The principle of an ‘intention to treat’ analysis is that the participants in a randomised trial are analysed in the group to which they were randomised, regardless of what treatment they received. So in a hypothetical trial of salbutamol vs. aminophiline infusion for severe asthma, regardless of what the child got, they are placed in their ‘you should have’ group…
The concept comes from the core of RCT philosophy – that chance has settled all prognostic factors evenly between the two* arms – and so the only reasonable way of preserving this is to analyse the outcomes according to this sorting.
What this does is, if some folk in the ‘intervention’ arm don’t get the intervention (e.g. Salbutamol infusion, but their K+ was falling prior to starting) then it reduces the observed effect of the drug. This is then ‘unfair’.
But wait. Pragmatic RCTs, ones of treatments as we use them, test an intervention. They test not ‘salbutamol infusion’ but the intervention – which might be characterised as ‘what if we have an approach that says we should use salbutamol infusions for pts unless its clear they need something different … like PICU .. now … can someone ring 2222 please …’

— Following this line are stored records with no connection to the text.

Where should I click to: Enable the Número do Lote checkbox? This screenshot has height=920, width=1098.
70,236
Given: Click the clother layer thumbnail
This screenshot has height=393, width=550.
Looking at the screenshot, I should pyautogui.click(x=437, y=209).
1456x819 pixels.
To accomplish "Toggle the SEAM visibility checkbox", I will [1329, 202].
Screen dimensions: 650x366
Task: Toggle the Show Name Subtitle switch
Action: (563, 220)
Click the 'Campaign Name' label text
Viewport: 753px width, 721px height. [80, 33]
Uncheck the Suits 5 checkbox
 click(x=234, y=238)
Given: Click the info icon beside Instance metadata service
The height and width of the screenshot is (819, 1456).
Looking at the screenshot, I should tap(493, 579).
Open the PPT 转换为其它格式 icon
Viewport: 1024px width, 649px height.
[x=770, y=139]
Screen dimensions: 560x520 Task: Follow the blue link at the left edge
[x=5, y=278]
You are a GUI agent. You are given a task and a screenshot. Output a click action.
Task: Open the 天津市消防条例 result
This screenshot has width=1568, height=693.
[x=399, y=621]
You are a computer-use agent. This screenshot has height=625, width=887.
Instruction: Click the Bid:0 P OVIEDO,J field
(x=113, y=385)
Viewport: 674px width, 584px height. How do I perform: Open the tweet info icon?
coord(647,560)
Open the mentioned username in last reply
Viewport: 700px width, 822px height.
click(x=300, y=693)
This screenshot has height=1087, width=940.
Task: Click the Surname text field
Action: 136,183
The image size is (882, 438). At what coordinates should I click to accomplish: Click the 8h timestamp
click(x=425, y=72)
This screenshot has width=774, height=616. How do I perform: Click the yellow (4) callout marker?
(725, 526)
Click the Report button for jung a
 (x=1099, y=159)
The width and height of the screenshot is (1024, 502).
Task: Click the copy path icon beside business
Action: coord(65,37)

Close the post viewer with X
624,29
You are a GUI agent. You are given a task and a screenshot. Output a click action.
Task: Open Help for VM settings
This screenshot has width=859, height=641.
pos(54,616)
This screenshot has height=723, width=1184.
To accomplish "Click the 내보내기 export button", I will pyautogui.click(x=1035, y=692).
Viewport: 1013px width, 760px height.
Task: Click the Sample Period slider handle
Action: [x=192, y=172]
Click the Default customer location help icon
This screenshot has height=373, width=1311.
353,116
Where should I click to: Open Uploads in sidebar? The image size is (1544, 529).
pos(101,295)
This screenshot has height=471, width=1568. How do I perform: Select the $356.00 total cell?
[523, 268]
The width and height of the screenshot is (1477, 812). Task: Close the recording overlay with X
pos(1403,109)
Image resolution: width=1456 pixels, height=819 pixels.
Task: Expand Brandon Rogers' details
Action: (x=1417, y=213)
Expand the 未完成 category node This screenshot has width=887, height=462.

If there are lots of deviations, crossovers and non-receipts of the allocated intervention, it’s very important to looks why. The way we were proposing to do ‘the intervention’ clearly doesn’t work in practice — so it needs reassessing — not necessarily having the ‘treatment’ element thrown out.
– Archi
* OK – so it could be three, four etc arms. It’s just that two is easier to think about. And commonerer.